Confessions of a researchaholic

March 19, 2017

The shape of the words

Filed under: Real — liyiwei @ 2:31 pm
Tags:

Recently, I contacted Ken Anjyo via his email account, which is spelled in English. When he replied, his Japanese name 安生健一 appeared in front of his email address.

If you can read Chinese alphabets, including Kanji for Japanese and Hanja for Korean, you can probably see the meaning of this name before you hear its sounds. (A direct Chinese translation would be: safe-birth-health-first, and overall the name looks very healthy/stable/safe.) I actually do not know how to pronounce the name in Japanese; fortunately that does not prevent me from comprehending the semantics. (There is some phonetic similarity among some Chinese/Japanese/Korean words and phrases, but not much.)

This is a key difference between Asian and European languages.
When I read Chinese, I see.
When I read English, I hear.

March 16, 2017

When others try to beat us down, we go up

Filed under: Real — liyiwei @ 1:00 pm
Tags:

If you are dumped by your lover, better yourself to so that he/she will regret.

If you are fired by your company, join or start a competitor to beat them.

If you are exiled by your nation, start a coup to take back the control.

Focus on improving yourself instead of revenging your enemies.
The former will optimize your happiness and performance without violating any legal or ethical code, while the latter will misdirect your thinking and emotion.

I am the only one who can beat myself.
You are the only one who can beat yourself.

March 13, 2017

Swamped in review loads

Filed under: Real — liyiwei @ 3:55 pm
Tags: ,

When I am 88
If I will be so lonely
To miss review fests

March 8, 2017

I almost dropped out of my PhD study

Filed under: Real — liyiwei @ 1:10 pm
Tags: ,

I joined the Stanford computer graphics lab in 1996 summer after passing the entrance test of porting the light field viewer from SGI to PC. When Pat Hanrahan gave his (last ?) SIGGRAPH talk, I was hiding on stage behind him, doing some live demos while trying not to screw up.

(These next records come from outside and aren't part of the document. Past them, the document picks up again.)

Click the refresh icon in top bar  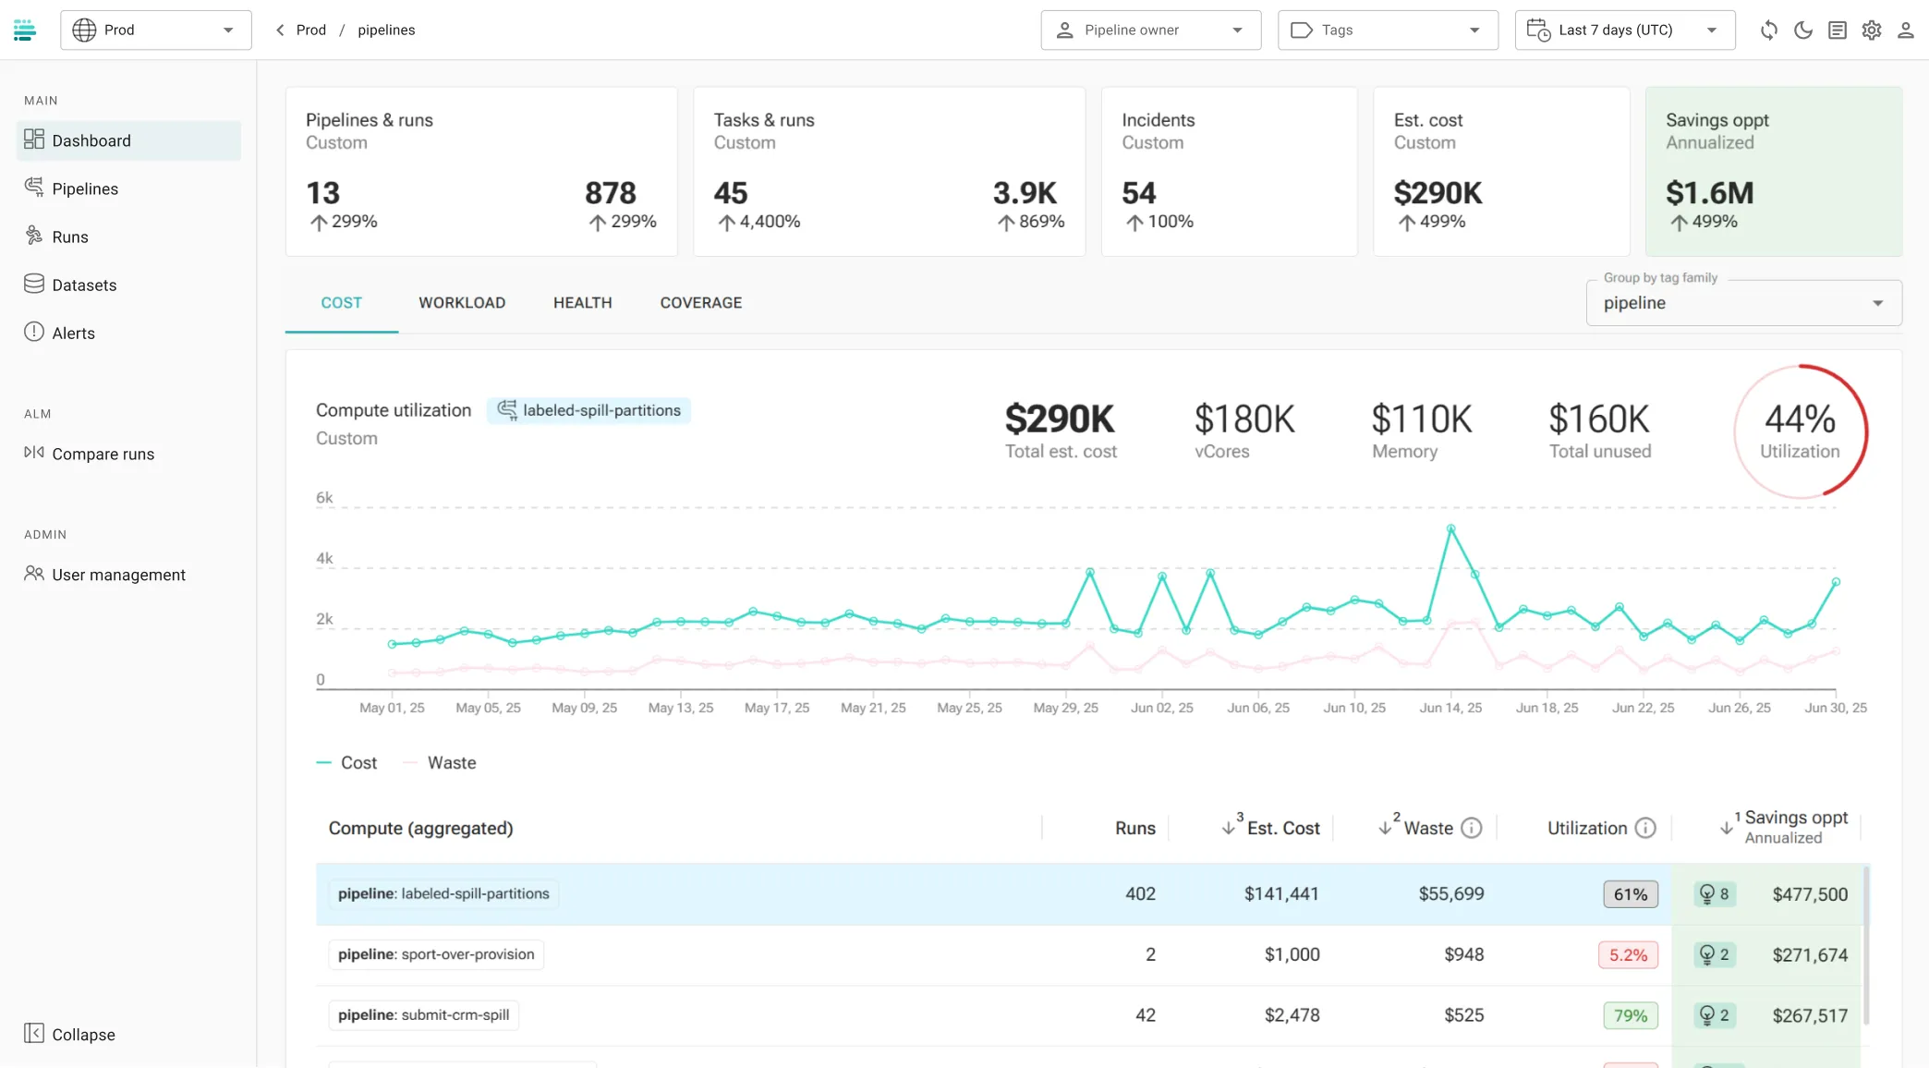[x=1768, y=30]
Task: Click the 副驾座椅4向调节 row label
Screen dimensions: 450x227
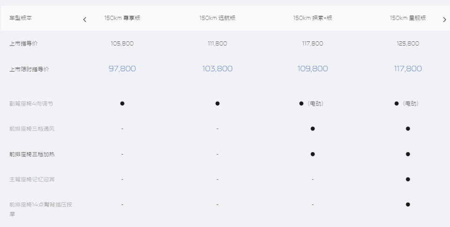Action: coord(31,103)
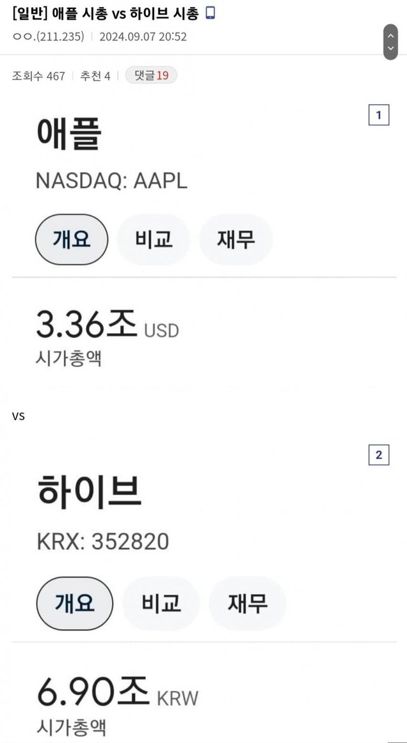Click the author name ㅇㅇ(211.235)
This screenshot has width=407, height=743.
click(48, 36)
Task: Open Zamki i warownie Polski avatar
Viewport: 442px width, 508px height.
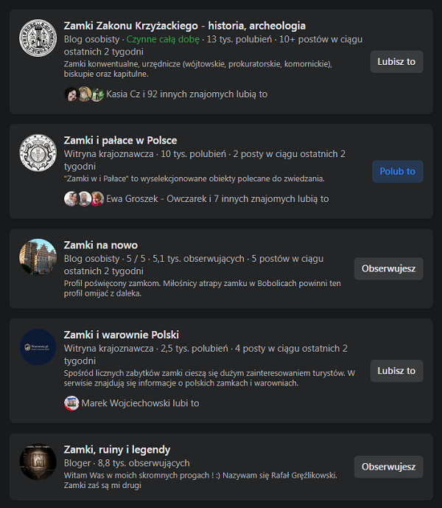Action: [38, 347]
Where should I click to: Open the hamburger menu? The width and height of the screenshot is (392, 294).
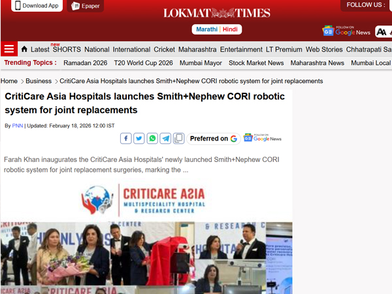pos(9,49)
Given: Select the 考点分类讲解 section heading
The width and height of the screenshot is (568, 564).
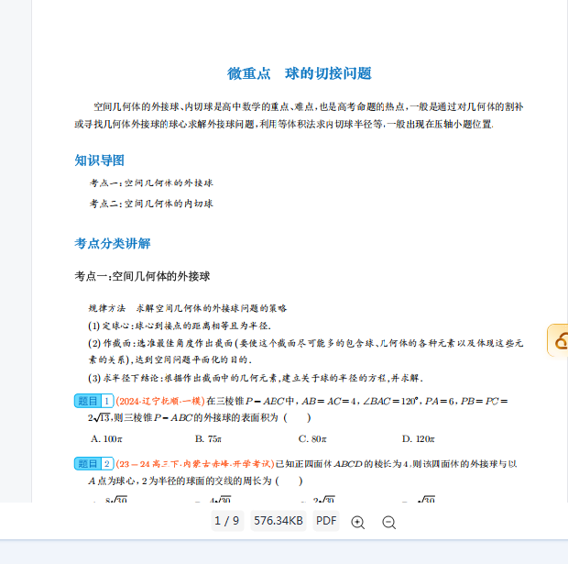Looking at the screenshot, I should click(112, 243).
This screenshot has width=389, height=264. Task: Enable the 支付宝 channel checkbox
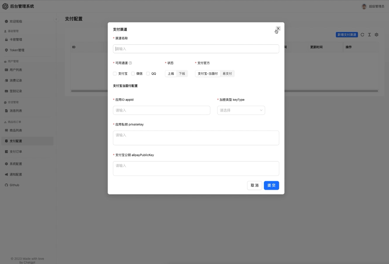click(x=114, y=73)
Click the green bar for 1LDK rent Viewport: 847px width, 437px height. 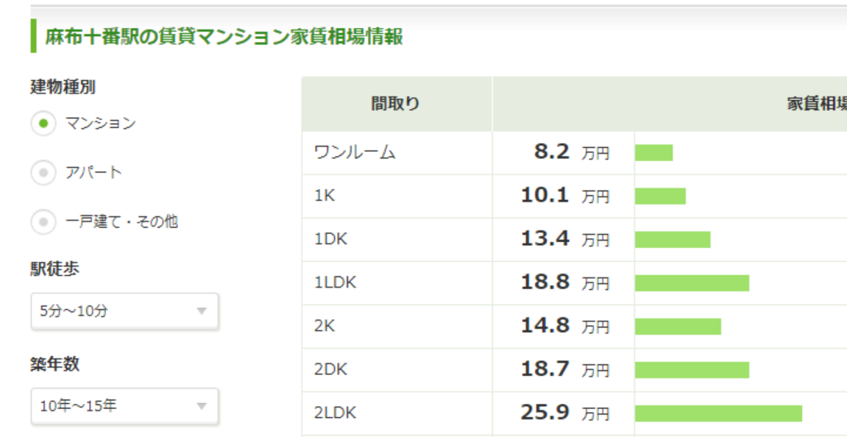pos(691,283)
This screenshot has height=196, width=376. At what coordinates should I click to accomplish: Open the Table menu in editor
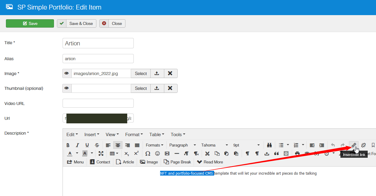157,134
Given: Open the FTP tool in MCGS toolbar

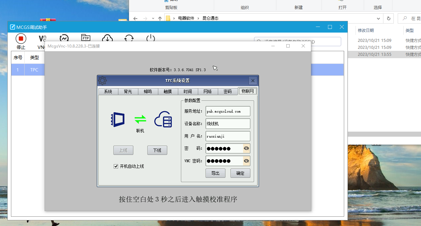Looking at the screenshot, I should pos(86,38).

After that, I had no idea what I was supposed to do, so I attempted at least 20 different projects. At some point I almost dropped out to join a certain startup (well if I did I probably could retire by now, but who knows). Fortunately, my advisor, Marc Levoy, was very supportive. Eventually I took courses taught by Robert Gray and David Heeger, whose TSVQ and texture synthesis works inspired me to do a course project. I wrote it up and submitted my first single-authored paper to SIGGRAPH 1999, with scathing reviews, mostly because I did not know how to write yet. I took a writing class, and with the help of my adviser, submitted it again next year which eventually became my first SIGGRAPH paper, in 2000, 4 years after I started my PhD program.

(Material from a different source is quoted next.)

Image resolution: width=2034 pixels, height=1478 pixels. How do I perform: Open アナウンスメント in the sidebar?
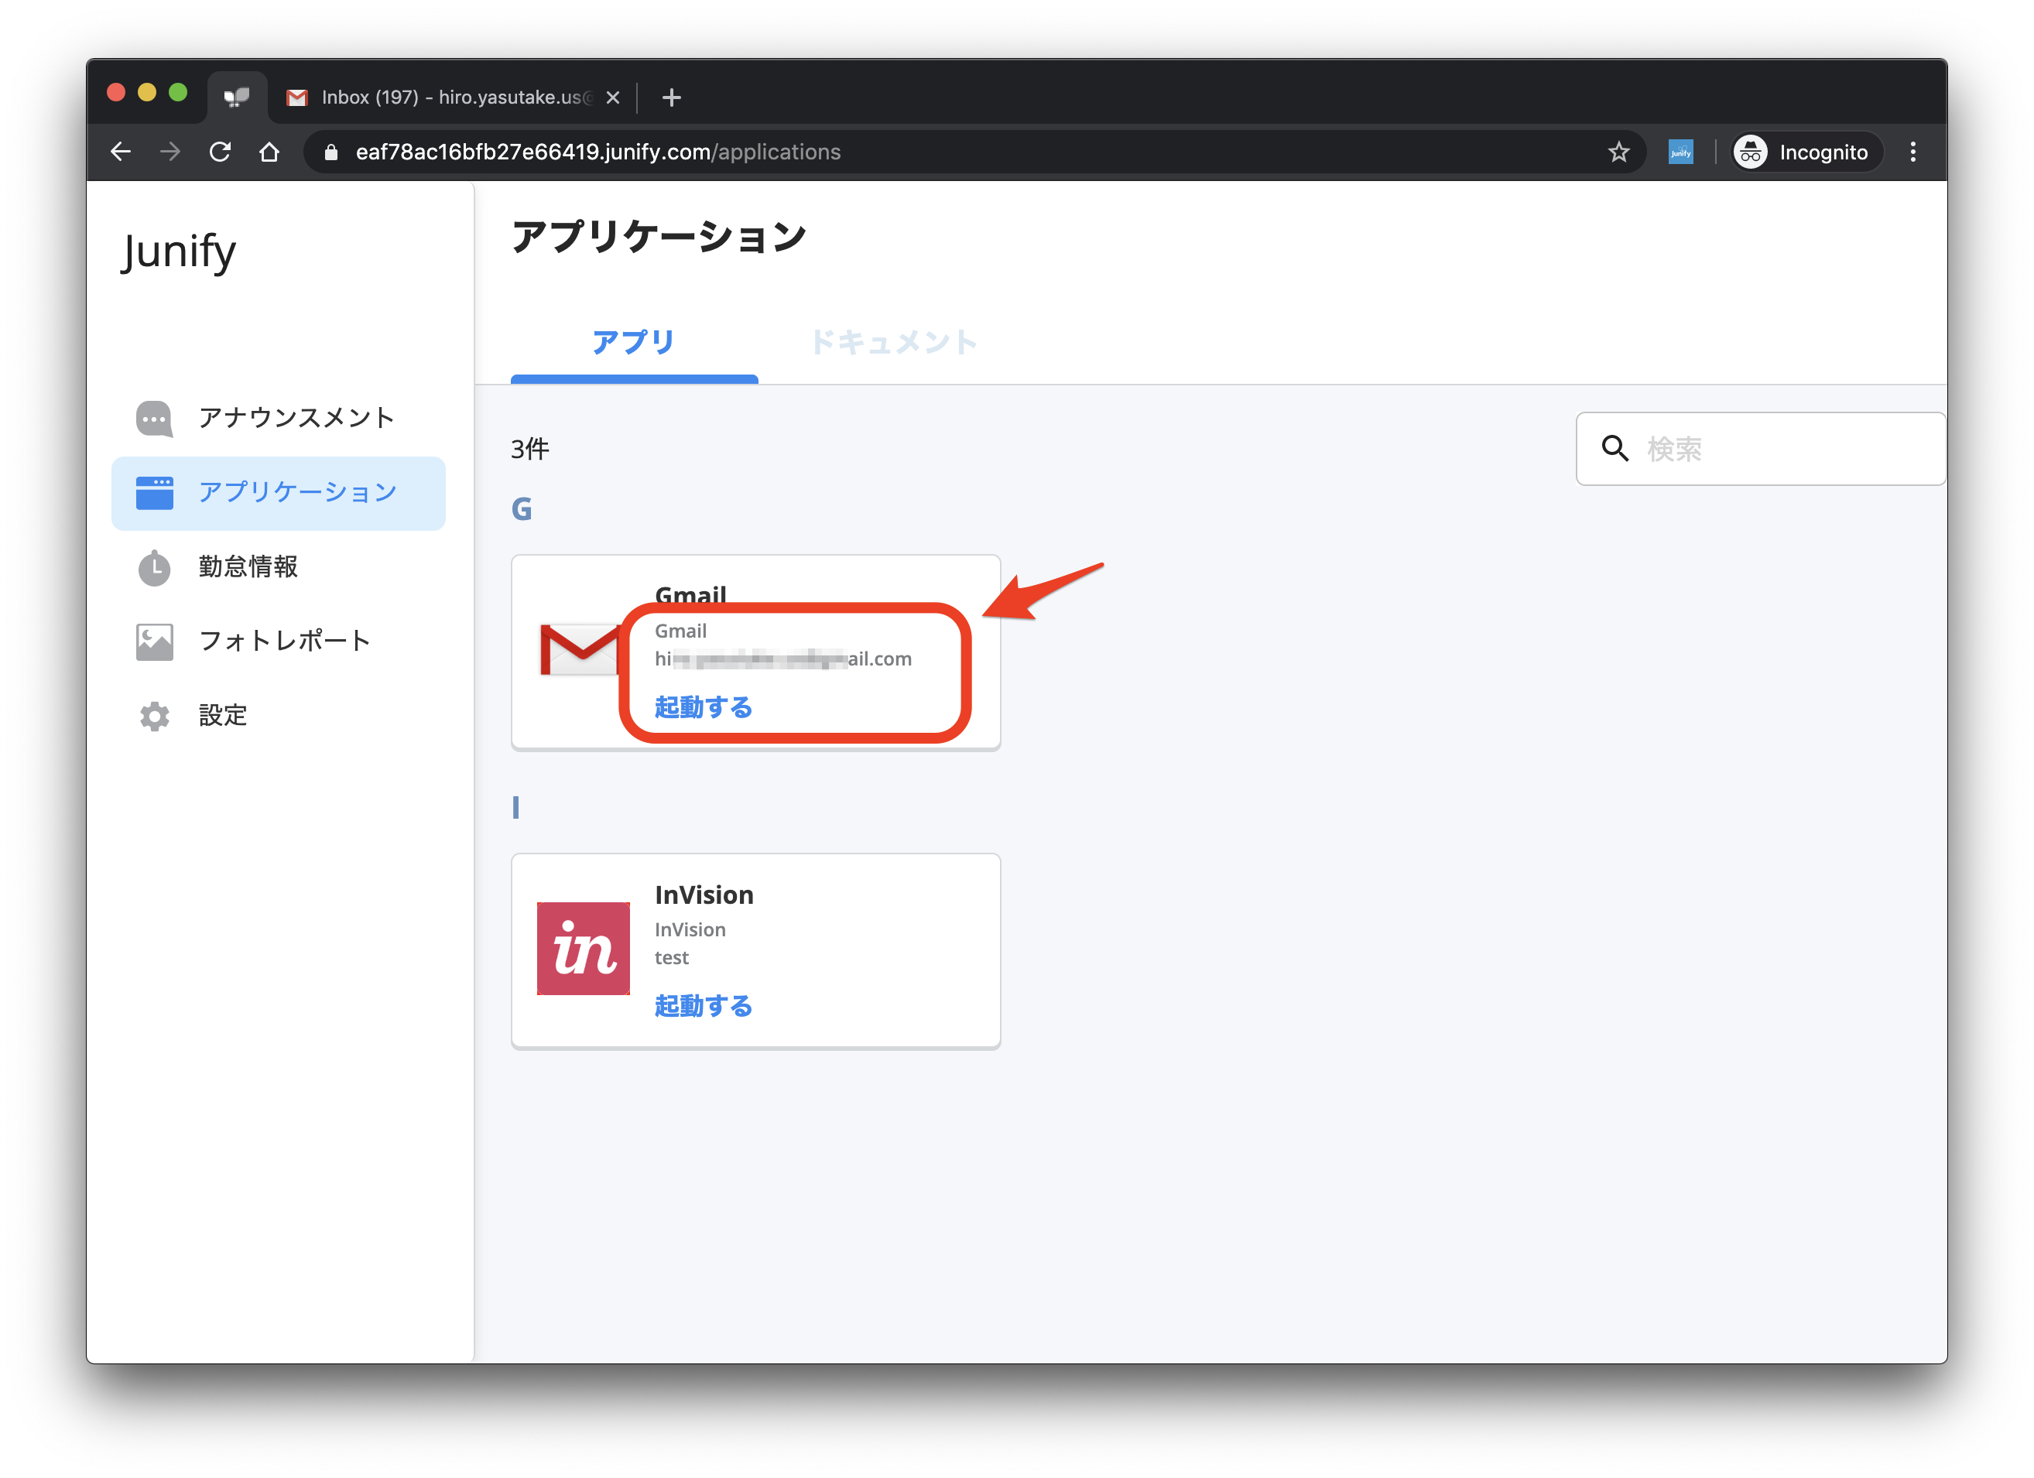click(x=295, y=418)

For PhD candidates concerned about not publishing enough in their first, second, or even third year, I hope my experience can help you chill out.
I doubt how many of you could have done worse than I did during the initial period.
Granted, your situation might be different from mine (e.g. some degree program is only 4 years and your adviser might not be as cool as mine), but I want to let you know that your PhD study is likely the only period in your life that you can literally try anything you like without the real consequences of failure. So have fun, and you can learn something from everything you have tried, as I did from these 20+ projects.

And then the murders began

Filed under: Real — liyiwei @ 10:14 am
Tags: ,

Technical paper authors could also get into the propulsive, forward-moving action, and to provide any necessary backstory more actively.
The outcome may be more fun and less dry for readers.

March 7, 2017

Testing and debugging code

Filed under: Real — liyiwei @ 5:55 pm
Tags:

This post is meant for newbies.

Basically, your code should be highly modular, consisting of well-designed classes and functions. Then, unit test each module. This is much easier than trying to debug a large system, or a monolithic piece of code.

I debug almost entirely based on intuition, and never relied on any low level tools like tracers, even when I was a beginner.

For the ray tracing exercise, if you start with the Shirley series, the code should already be modular and incremental. After you finish that, you should have better foundation to design modular code for the ray tracing book by Glassner et al.

Feel free to ask specific questions (e.g. via the comments field of this post), and I will answer by updating and improving this post.

March 5, 2017

Psychometrics

Filed under: Real — liyiwei @ 5:18 pm
Tags:

I instinctively ignored this upon first sighting a few days ago, but it popped up again on my social feed. I read it, and found the report fascinating.

There are two links under that article providing 2 ways for the said personality test: one via FB likes, another via questionnaire. Out of curiosity, I tried both, as a test of consistency. The results differ quite a lot. I guess this is because I use Facebook as a friendlier version of LinkedIn (I didn’t realize this until my wife told me so a few days ago), so it probably doesn’t reflect my personality well.

This is just a sample size of one, but I suspect how many people truly reveal themselves on social networks, and this can influence the accuracy of such data analysis algorithms.